You could have X/Y/Z connected without having translate connected, and then trying to disconnect translate leads to a RuntimeError

1 Like

Ah yeah, you’re right. That wasn’t correct. maya.cmds.disconnectAttr needs to have 2 parameters as well. PyMel has spoiled me a little bit

Ok, let’s try this again.

You can get a list of all the attributes connected to the input side of ‘translateX’ and disconnect them 1 at a time like this:

inputAttrs = cmds.listConnections(obj + '.translateX', source=True, destination=False, plugs=True)
for attr in inputAttrs:
    cmds.disconnectAttr(attr, obj + '.translateX')

Make sure to use plugs=True or it’ll give you back objects instead of attributes. Also if you don’t set destination=False, it defaults to true.

cmds.disconnectAttr expects the source-side attribute and the destination-side attribute of the connection to be passed in, in that order. cmds.listConnections(obj + '.translateX', connections=True, plugs=True) will give you pairs of attributes for every connection, but it puts the obj node’s attributes first so they won’t be in source / destination order, so it’d probably be simpler to handle input connections and output connections in separate loops, if you want to disconnect both. I’d make a function for that.

def disconnectAll(attribute):
    inputAttrs = cmds.listConnections(attribute, source=True, destination=False, plugs=True)
    outputAttrs = cmds.listConnections(attribute, source=False, destination=True, plugs=True)

    for inAttr in inputAttrs:
        cmds.disconnectAttr(inAttr, attribute)

    for outAttr in outputAttrs:
        cmds.disconnectAttr(attribute, outAttr)

disconnectAll(obj + '.translateX')
disconnectAll(obj + '.translateY')
disconnectAll(obj + '.translateZ')

That’ll unhook all connections from the translate attributes on obj
Sorry for posting incorrect info before. I usually triple-check my posts but I was in a rush today.


as suggested i tried to run these commands but only translate X is being disconnected and then it is giving a error saying NoneType’ object is not iterable. something wrong with my creating the obj.?

Ah yes, one of my “favorite” things about maya.cmdscmds.listConnections doesn’t return an empty list if there are no connections, it returns None.
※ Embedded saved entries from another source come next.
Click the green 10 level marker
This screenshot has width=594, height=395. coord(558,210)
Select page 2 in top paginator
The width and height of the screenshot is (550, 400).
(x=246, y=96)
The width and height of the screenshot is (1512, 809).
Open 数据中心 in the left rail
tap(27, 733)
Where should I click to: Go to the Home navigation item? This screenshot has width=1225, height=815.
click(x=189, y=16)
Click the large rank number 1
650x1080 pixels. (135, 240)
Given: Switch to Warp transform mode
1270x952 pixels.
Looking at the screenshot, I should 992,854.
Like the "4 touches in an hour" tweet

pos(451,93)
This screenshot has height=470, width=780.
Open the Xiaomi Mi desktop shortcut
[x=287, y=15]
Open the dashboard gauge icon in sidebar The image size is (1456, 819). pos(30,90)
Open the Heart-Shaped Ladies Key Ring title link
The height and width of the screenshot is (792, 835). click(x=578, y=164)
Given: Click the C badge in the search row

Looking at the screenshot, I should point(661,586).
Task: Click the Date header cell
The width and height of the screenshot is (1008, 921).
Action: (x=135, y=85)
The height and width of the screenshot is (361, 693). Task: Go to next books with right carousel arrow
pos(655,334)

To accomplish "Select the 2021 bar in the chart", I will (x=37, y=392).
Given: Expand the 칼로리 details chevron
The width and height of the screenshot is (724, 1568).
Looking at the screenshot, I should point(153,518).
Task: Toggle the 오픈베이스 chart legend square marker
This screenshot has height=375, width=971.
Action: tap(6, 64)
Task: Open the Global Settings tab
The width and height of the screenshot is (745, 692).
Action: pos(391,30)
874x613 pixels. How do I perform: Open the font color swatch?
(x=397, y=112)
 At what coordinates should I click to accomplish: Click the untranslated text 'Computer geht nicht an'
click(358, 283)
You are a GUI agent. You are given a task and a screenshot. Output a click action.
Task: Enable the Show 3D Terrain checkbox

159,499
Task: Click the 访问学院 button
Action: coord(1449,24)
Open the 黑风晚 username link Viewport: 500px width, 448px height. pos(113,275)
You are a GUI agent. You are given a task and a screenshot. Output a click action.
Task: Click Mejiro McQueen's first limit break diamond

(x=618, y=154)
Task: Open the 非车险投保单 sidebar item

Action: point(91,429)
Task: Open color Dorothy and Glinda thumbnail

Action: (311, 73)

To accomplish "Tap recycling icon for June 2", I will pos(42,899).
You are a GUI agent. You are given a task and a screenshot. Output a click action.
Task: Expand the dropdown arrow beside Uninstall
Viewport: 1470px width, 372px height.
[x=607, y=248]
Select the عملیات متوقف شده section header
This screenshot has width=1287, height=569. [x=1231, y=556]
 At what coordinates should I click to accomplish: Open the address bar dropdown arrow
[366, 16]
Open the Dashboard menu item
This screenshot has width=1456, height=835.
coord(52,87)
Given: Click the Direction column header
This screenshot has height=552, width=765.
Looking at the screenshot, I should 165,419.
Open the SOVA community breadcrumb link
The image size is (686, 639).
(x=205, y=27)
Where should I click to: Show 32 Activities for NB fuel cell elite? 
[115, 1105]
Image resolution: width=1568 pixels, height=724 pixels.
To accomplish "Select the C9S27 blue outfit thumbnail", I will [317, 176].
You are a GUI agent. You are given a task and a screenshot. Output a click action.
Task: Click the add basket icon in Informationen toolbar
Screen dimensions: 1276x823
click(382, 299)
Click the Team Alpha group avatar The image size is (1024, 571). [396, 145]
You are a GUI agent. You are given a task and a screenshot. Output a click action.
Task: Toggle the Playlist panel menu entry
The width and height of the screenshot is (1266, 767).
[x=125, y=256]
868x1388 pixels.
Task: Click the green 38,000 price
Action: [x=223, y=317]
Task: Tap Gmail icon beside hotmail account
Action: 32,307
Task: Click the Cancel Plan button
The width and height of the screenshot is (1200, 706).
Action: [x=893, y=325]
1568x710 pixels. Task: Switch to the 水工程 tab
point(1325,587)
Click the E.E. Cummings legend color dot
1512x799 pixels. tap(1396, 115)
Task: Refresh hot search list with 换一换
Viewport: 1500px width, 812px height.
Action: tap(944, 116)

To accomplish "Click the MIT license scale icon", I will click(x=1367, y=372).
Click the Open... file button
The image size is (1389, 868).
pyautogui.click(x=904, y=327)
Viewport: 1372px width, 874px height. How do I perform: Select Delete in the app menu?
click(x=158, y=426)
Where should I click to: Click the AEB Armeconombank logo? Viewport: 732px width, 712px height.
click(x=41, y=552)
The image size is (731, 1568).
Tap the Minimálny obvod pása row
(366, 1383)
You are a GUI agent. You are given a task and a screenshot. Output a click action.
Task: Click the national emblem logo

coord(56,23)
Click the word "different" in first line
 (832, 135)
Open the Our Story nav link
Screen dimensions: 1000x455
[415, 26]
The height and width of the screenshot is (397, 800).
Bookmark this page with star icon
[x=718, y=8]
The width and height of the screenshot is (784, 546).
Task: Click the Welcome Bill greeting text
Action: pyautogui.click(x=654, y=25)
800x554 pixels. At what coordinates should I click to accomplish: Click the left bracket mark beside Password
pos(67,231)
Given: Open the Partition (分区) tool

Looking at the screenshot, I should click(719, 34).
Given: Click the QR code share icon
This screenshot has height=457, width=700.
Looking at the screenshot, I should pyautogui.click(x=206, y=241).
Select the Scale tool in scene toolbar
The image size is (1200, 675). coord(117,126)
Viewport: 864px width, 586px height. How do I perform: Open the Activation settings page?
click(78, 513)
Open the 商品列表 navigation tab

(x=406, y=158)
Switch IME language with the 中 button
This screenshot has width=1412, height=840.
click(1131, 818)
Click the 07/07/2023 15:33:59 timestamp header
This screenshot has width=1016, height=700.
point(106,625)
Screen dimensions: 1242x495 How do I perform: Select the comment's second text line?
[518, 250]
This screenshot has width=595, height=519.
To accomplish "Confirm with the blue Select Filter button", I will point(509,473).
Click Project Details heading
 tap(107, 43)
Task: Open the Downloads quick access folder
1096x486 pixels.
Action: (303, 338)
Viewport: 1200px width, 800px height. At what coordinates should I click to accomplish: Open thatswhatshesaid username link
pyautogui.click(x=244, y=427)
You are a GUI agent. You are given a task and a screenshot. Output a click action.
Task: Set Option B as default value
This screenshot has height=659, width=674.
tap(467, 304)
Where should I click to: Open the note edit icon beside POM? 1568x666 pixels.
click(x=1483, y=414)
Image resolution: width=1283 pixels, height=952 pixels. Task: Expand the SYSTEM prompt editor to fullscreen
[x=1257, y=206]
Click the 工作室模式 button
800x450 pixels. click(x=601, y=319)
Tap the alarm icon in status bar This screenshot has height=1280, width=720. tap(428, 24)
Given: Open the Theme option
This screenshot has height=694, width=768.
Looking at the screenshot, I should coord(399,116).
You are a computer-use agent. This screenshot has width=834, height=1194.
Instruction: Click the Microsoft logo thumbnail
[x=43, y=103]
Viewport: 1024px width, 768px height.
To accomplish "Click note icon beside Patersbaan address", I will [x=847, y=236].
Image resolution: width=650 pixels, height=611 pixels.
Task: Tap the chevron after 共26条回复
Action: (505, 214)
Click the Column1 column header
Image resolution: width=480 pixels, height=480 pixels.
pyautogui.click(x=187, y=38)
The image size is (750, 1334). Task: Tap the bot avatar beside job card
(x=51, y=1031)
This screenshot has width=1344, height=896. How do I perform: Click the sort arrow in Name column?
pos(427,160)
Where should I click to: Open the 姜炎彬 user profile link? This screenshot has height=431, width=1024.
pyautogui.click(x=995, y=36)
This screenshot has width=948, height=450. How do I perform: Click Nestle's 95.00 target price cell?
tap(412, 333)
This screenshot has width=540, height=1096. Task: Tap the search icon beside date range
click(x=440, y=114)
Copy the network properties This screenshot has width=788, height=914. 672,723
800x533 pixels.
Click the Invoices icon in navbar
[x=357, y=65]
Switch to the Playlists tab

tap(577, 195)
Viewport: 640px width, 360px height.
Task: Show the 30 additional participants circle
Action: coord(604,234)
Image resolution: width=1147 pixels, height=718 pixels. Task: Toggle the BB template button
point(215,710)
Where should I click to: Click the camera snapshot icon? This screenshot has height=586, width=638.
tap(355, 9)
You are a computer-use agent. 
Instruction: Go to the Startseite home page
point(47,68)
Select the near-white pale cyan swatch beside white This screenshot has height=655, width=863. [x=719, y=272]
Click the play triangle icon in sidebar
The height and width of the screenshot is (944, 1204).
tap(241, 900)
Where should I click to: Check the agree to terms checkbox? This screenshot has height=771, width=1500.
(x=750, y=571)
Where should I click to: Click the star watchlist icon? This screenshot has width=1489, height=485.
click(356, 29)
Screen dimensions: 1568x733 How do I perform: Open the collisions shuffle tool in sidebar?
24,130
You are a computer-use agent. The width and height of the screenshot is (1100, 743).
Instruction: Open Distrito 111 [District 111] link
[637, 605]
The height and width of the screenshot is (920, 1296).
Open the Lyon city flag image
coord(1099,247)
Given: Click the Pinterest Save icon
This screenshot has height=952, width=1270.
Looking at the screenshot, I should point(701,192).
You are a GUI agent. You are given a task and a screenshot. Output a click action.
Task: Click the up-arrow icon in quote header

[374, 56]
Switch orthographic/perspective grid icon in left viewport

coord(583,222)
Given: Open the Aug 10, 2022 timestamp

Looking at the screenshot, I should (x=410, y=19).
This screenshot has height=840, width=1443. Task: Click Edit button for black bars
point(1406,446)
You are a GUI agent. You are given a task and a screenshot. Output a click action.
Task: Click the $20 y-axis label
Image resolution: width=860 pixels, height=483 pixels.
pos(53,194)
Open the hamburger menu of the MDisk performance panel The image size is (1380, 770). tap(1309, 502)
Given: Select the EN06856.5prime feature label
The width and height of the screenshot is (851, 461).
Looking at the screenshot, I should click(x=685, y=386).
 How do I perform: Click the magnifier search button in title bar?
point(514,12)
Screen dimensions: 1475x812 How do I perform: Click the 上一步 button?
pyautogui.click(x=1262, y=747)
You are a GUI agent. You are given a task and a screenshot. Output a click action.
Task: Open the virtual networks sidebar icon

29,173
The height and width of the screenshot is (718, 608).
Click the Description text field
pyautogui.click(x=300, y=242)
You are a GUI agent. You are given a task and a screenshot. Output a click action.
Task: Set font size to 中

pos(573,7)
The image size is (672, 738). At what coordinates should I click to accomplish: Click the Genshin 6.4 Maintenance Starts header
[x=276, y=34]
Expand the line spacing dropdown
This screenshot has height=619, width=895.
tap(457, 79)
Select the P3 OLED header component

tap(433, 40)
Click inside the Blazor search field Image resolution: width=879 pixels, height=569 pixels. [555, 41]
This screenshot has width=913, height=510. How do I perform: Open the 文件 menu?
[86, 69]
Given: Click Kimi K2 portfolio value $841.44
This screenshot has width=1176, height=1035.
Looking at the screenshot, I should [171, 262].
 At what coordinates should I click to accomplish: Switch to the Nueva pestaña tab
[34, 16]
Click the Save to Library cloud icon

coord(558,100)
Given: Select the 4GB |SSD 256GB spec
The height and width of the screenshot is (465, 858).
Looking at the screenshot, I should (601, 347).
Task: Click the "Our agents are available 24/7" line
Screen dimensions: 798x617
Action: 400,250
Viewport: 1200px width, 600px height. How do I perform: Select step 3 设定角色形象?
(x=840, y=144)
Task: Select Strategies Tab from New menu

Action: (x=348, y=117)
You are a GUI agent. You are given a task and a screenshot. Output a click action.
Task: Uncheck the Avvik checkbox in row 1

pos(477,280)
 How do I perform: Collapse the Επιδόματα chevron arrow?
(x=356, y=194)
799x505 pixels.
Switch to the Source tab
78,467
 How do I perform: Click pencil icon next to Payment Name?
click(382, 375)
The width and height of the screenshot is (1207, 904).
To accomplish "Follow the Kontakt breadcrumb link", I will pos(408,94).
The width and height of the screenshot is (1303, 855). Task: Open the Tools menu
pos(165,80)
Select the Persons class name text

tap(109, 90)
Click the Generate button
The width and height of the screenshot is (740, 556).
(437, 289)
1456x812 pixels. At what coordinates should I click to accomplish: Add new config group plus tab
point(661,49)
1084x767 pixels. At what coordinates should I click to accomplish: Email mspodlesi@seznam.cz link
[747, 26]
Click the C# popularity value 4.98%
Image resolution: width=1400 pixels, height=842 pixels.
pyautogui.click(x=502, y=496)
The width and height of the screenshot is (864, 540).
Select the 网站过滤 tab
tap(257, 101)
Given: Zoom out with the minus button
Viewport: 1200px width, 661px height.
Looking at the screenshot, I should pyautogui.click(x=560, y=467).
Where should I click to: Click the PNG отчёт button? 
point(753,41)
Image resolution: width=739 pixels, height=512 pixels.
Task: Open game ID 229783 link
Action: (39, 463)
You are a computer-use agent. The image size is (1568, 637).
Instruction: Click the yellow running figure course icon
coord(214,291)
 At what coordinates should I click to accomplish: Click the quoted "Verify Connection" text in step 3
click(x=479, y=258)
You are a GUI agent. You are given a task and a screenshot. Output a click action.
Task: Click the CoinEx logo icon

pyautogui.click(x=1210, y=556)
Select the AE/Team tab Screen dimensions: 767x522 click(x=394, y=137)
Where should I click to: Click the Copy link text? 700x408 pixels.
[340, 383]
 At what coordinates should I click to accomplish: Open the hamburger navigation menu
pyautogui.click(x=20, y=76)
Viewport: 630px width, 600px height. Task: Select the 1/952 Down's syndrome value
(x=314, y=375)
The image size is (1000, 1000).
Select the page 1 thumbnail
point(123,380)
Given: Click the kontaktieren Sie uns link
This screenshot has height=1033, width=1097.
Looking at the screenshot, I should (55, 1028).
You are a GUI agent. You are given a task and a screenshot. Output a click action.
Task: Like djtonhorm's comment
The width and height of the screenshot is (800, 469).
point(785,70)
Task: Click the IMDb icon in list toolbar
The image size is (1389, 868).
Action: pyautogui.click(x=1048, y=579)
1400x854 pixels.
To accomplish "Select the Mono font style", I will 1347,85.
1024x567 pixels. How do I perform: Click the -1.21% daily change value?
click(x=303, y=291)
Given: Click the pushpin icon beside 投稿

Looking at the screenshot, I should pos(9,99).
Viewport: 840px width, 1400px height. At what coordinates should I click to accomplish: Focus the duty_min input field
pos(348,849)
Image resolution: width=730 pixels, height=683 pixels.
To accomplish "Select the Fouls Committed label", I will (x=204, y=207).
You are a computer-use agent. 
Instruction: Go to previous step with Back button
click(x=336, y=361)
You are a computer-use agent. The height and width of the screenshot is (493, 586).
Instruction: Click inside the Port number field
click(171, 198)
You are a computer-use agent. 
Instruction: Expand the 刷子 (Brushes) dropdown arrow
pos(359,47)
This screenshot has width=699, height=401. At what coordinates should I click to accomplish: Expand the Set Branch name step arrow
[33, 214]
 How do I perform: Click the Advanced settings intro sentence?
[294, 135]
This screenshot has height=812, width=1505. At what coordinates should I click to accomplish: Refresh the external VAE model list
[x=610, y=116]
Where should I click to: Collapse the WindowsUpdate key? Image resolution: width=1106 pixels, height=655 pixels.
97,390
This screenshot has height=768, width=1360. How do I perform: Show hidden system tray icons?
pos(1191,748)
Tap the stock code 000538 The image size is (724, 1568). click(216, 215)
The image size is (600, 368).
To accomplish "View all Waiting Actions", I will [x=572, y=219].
Iterating over an empty list will cause nothing to happen, but iterating over None causes that error you’re seeing. That’s one of the big problems with maya.cmds. It’s not very pythonic.

Either inputAttrs or outputAttrs is getting set to None. That’s what’s causing the problem. Adding

if inputAttrs is None:
    inputAttrs = list()
if outputAttrs is None:
    outputAttrs = list()

inside of that function should do the trick, or alternatively, I like doing it this way

inputAttrs = cmds.listConnections(attribute, ...) or []

adding the or [] onto the end says “if the result is falsy, use an empty list instead”. Empty lists and None are both falsy, but empty lists don’t cause errors if you try to iterate over them.

Sorry I missed that detail earlier. I’m used to PyMel where empty lists are returned instead of None and I forgot.

thank you so much it worked for the if statements. and the thank you for the explanation too this helped me understand the topic too.